◆ **What you are asked to do**
Please report, as a single number, how many lines in the entries include the string "toolbar".

◆ **Provided data**
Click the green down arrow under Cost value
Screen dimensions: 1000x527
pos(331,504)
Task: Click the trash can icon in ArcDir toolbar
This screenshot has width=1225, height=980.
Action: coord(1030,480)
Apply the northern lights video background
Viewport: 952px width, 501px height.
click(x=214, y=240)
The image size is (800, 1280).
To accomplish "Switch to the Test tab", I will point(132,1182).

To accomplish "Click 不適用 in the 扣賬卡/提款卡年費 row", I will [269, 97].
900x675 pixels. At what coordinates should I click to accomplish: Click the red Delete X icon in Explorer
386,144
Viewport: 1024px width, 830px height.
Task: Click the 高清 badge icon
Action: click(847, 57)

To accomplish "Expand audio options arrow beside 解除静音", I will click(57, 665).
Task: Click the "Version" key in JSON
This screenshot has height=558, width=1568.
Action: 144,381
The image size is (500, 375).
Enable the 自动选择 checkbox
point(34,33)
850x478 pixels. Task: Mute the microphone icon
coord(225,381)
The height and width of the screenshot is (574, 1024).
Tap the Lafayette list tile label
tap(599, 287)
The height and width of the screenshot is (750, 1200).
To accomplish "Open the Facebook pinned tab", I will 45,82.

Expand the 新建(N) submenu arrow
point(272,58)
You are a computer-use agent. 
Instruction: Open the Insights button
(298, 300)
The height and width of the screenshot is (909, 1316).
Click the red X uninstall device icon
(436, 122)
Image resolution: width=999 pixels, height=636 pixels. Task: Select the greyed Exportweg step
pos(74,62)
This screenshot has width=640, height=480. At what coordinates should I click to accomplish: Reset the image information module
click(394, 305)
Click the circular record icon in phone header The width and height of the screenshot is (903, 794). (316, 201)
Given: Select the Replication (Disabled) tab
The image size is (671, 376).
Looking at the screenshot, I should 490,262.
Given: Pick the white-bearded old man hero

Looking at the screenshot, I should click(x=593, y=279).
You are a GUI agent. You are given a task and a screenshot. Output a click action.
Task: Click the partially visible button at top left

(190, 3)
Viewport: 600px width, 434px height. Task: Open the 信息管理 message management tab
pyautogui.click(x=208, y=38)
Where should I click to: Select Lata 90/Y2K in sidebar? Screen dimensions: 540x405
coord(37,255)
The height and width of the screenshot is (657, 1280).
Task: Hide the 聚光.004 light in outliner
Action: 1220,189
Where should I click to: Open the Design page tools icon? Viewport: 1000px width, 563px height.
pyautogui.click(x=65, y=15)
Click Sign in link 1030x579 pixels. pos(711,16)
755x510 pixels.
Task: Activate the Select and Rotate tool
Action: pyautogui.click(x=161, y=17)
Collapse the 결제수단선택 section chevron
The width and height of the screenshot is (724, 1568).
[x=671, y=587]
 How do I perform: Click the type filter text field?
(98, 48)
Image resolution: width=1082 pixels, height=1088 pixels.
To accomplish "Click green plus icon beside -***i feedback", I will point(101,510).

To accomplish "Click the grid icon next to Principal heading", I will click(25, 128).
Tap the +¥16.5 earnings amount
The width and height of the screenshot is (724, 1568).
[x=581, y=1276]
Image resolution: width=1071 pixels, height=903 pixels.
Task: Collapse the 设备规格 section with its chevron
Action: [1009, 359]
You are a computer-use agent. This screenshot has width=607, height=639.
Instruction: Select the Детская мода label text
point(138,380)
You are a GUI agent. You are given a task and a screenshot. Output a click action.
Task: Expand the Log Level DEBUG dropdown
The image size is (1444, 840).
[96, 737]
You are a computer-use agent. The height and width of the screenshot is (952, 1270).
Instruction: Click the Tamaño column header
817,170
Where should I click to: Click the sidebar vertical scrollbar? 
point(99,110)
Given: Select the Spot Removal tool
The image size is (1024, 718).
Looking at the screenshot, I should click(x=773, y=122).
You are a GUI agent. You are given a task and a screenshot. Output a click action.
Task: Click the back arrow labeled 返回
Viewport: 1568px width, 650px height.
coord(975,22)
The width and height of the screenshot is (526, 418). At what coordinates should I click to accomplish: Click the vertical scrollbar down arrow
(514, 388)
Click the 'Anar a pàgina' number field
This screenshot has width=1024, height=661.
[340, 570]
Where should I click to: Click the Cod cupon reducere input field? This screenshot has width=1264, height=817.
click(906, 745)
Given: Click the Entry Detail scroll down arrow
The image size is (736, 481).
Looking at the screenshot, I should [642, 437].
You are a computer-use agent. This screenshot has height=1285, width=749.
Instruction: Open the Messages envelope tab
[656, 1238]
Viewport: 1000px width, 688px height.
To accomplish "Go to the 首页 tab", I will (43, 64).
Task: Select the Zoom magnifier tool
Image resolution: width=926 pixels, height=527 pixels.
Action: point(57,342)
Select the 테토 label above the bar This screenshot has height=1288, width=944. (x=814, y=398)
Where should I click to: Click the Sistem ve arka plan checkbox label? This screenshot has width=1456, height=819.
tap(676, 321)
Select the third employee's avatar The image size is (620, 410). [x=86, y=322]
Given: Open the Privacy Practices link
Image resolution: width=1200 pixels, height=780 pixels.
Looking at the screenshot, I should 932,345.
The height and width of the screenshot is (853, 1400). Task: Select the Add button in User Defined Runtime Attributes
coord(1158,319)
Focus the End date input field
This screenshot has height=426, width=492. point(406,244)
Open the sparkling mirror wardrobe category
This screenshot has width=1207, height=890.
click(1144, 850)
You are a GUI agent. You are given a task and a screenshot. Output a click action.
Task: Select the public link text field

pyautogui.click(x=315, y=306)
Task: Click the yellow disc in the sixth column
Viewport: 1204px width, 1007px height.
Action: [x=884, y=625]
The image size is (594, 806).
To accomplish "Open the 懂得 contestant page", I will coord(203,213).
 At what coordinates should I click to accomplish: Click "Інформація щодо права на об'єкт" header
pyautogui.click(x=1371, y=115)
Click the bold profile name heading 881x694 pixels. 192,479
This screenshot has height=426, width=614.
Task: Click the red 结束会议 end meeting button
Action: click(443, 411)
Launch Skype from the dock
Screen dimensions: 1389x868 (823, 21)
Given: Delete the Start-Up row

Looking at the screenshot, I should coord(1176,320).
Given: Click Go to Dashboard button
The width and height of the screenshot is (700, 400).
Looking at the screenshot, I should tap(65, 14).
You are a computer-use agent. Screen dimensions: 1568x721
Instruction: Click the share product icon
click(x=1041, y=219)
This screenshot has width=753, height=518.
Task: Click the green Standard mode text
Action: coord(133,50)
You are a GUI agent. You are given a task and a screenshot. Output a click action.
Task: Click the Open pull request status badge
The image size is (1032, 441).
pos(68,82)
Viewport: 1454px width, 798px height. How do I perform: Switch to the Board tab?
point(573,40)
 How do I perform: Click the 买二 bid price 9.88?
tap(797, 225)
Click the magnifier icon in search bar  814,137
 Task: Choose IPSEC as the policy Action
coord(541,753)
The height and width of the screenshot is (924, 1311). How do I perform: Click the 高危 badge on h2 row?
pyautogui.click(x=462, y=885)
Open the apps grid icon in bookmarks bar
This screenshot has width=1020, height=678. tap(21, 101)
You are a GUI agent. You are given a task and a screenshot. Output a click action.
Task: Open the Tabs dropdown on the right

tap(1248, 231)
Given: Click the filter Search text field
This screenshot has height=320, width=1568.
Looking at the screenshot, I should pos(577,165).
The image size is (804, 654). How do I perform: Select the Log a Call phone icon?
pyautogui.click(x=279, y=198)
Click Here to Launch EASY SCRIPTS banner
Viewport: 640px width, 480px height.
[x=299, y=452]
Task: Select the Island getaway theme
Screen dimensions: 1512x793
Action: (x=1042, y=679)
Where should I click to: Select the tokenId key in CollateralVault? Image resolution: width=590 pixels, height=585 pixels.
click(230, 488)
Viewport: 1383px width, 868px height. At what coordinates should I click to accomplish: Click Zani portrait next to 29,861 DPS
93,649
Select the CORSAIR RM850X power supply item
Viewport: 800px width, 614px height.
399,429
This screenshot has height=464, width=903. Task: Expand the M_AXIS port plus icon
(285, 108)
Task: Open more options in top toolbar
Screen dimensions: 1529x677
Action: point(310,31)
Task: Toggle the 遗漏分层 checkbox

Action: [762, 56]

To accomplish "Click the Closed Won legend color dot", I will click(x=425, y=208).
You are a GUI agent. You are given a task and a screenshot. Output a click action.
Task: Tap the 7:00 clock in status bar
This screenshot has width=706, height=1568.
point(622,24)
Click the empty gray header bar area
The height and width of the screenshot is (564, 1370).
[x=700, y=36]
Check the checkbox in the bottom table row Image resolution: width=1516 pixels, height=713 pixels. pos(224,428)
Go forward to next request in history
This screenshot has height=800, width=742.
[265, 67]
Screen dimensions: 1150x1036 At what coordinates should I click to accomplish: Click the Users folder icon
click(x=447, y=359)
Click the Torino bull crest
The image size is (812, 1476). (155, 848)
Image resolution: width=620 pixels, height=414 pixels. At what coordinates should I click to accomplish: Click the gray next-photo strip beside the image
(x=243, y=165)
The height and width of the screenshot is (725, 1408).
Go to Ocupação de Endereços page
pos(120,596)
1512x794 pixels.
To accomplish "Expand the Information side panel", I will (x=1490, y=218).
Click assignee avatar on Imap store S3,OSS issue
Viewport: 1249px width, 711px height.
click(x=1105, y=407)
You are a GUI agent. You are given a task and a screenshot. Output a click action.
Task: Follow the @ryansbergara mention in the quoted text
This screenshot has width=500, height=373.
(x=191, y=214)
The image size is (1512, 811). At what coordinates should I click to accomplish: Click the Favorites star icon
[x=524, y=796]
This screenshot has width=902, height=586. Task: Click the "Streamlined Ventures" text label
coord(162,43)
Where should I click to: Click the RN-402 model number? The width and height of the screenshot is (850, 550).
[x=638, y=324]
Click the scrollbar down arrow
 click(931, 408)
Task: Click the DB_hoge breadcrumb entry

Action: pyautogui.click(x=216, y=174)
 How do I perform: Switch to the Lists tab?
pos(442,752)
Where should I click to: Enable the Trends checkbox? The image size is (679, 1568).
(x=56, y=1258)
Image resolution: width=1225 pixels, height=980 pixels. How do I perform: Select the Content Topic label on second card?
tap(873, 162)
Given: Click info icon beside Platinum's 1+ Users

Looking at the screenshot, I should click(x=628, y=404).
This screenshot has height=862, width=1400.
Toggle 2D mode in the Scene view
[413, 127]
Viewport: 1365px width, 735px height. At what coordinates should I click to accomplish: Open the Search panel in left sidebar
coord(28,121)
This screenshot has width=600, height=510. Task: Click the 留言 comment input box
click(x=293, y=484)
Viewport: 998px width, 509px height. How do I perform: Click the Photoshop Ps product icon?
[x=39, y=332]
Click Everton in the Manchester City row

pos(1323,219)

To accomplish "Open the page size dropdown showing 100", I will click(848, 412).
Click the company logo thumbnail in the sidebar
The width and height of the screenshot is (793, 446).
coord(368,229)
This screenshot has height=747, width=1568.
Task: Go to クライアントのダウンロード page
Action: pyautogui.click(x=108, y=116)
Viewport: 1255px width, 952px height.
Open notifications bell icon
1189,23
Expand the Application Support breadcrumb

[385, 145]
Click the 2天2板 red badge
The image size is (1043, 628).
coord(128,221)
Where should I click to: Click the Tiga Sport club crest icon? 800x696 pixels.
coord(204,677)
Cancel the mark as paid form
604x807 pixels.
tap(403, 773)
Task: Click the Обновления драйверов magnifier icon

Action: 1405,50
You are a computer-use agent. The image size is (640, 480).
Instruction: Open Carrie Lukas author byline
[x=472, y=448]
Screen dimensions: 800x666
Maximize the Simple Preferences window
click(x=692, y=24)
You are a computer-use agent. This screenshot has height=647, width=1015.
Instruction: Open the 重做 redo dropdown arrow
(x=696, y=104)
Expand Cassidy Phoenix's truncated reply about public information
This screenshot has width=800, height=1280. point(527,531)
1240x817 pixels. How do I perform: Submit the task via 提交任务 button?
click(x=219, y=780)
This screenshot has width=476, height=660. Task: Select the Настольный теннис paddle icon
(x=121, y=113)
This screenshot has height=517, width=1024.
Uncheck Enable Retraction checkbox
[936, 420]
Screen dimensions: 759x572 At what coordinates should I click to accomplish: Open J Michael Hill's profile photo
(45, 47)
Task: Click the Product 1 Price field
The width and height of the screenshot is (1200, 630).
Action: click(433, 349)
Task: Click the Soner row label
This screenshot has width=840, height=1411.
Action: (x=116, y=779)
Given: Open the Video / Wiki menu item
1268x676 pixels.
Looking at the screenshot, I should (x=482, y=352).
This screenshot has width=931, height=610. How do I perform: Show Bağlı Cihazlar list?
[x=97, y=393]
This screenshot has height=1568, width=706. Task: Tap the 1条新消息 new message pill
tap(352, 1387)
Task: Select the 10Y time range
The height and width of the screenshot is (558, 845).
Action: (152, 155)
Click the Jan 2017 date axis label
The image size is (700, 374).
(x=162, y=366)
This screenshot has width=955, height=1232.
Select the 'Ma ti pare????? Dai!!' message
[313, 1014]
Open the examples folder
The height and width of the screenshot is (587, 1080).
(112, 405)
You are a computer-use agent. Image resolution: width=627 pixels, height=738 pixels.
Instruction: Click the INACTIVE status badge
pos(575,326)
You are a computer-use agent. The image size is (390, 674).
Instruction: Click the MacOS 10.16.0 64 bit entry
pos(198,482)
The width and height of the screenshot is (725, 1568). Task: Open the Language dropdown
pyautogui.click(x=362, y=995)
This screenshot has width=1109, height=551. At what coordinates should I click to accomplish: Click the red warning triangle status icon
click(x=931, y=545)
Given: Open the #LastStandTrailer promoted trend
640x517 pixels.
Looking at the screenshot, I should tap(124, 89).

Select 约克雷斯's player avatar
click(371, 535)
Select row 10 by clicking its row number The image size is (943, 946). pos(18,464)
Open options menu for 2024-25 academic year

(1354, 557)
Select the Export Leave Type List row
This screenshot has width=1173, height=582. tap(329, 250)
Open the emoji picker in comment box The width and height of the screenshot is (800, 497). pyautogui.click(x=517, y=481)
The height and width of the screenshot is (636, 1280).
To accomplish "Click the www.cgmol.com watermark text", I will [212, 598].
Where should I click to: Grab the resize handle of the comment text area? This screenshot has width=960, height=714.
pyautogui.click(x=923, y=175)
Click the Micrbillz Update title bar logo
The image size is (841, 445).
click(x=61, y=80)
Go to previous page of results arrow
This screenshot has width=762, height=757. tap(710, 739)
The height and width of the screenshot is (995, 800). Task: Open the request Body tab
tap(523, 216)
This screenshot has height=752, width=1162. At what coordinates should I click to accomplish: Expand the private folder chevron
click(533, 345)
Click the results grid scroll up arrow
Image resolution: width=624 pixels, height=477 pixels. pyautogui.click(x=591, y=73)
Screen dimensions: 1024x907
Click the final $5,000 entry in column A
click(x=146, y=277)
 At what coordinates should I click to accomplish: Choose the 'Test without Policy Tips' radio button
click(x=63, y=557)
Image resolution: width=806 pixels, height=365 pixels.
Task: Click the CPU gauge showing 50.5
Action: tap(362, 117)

◆ **Exercise output**
2